**** Available data ****

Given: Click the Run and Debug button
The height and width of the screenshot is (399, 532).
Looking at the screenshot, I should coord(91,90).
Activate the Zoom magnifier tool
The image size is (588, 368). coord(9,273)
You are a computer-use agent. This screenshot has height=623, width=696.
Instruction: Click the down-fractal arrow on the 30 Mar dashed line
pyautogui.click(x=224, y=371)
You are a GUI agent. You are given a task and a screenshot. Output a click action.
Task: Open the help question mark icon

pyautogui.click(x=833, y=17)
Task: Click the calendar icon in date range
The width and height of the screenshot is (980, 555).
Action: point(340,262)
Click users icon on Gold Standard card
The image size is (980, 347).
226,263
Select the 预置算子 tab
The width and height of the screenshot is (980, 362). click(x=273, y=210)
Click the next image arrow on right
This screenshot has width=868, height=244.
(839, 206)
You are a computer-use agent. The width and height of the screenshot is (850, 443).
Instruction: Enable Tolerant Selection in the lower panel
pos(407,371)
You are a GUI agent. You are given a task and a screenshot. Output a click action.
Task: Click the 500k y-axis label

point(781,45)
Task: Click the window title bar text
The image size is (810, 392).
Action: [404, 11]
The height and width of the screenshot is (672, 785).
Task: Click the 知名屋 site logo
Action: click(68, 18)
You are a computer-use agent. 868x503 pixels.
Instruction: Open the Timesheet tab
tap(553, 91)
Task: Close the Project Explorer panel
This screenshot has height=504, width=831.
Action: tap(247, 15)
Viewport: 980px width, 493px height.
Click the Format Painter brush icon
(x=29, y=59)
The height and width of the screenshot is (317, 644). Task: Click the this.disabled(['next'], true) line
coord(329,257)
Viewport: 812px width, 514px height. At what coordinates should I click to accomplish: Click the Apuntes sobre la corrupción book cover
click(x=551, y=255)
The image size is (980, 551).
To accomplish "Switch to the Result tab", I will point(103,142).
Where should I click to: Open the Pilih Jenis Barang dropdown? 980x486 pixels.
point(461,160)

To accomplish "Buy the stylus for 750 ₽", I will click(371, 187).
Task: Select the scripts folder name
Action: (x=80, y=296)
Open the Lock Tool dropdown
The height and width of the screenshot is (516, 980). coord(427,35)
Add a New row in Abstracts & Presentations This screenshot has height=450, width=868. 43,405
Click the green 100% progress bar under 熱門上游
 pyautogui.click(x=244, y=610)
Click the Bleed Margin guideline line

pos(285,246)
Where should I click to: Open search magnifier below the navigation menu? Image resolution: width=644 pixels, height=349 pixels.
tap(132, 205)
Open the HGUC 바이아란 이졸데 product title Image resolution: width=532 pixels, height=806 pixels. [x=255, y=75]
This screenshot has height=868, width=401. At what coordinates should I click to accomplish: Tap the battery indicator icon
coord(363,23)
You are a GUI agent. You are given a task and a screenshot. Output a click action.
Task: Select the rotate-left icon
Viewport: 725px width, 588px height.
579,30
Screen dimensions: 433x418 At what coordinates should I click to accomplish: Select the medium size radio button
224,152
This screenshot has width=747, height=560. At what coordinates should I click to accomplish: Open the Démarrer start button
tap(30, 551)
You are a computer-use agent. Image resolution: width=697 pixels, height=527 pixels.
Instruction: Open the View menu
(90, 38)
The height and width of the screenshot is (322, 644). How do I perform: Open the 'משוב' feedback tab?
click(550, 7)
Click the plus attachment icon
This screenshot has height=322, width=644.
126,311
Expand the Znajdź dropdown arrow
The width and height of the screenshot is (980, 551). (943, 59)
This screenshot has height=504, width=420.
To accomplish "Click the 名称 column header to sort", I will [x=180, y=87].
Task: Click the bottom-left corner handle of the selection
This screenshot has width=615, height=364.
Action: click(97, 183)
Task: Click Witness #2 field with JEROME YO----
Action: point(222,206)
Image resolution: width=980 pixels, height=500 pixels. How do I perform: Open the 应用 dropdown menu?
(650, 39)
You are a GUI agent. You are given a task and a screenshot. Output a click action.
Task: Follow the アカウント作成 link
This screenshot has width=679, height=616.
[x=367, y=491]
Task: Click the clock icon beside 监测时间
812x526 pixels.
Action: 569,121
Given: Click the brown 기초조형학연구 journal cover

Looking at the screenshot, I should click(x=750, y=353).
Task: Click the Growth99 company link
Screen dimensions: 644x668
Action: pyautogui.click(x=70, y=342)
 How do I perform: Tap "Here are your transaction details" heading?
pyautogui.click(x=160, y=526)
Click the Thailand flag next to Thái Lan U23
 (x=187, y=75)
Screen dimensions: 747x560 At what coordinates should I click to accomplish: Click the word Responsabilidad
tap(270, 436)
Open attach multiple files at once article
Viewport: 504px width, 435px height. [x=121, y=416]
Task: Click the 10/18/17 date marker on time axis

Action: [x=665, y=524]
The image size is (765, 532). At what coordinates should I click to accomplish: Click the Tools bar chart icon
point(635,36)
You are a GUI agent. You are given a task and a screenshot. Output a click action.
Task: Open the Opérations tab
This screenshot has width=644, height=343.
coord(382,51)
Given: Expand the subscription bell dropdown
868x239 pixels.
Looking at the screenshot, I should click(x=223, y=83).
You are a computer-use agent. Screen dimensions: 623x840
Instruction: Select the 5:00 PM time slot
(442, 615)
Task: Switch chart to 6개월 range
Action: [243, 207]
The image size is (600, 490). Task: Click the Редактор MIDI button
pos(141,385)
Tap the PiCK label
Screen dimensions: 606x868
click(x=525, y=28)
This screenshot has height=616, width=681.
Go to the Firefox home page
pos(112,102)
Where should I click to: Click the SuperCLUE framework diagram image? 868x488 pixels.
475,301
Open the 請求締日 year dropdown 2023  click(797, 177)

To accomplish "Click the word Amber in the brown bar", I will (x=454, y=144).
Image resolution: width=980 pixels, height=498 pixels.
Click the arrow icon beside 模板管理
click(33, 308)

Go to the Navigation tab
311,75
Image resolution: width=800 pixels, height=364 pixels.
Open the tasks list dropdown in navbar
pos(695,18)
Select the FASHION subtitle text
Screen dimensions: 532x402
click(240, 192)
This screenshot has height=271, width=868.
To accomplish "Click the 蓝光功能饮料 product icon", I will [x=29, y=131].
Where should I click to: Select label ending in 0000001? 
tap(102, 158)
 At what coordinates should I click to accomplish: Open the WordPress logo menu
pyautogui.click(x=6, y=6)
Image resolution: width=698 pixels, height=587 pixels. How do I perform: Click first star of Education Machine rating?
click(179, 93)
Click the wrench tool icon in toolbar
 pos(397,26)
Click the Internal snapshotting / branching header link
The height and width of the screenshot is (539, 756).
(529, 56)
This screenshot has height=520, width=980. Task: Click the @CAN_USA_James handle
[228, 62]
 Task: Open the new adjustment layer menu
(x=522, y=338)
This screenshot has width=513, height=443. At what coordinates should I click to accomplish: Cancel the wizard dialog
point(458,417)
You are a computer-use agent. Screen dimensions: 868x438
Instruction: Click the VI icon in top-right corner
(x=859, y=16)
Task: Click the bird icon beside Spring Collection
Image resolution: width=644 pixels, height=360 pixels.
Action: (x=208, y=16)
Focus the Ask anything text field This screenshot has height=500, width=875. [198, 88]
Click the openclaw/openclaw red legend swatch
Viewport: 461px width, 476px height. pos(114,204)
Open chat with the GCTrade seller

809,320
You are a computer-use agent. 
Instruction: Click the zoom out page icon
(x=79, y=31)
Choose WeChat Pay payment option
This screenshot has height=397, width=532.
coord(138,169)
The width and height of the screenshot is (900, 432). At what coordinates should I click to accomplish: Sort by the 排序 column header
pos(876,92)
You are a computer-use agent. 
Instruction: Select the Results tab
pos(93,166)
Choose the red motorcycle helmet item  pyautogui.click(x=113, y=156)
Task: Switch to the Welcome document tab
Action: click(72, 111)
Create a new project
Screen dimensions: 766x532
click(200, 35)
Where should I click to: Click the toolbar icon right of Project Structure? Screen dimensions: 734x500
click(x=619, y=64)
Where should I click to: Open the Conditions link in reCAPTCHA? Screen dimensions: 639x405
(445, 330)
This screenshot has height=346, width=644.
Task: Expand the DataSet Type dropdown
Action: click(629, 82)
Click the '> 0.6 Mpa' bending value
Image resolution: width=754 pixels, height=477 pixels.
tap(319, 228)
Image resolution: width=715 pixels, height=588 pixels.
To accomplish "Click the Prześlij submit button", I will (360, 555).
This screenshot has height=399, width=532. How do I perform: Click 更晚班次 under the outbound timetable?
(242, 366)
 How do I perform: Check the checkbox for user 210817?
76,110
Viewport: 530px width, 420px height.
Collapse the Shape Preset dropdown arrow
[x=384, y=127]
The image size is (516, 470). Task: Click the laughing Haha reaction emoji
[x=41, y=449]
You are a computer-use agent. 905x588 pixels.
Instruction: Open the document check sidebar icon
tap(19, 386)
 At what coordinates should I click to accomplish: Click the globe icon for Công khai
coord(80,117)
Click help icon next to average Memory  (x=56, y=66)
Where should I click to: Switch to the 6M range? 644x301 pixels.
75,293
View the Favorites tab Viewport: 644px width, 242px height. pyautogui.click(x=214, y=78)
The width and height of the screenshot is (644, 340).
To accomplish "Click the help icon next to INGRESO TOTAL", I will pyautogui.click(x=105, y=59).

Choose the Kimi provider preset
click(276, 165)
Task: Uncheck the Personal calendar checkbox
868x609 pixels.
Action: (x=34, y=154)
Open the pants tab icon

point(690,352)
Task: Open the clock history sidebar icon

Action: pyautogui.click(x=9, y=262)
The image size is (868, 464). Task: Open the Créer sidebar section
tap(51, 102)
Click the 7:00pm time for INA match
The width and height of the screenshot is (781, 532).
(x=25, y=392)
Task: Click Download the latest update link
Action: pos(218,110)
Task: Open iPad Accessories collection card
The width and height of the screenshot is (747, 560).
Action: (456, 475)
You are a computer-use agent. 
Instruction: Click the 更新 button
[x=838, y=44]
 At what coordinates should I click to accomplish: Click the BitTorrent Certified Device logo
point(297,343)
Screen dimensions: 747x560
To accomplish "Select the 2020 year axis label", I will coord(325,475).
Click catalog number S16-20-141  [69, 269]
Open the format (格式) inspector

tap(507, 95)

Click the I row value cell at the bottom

****

→ **Problem description**
If a line in the records contains the word "bottom", copy it.

→ **Exercise result**
Task: Click the bottom-left corner handle of the selection
Click the I row value cell at the bottom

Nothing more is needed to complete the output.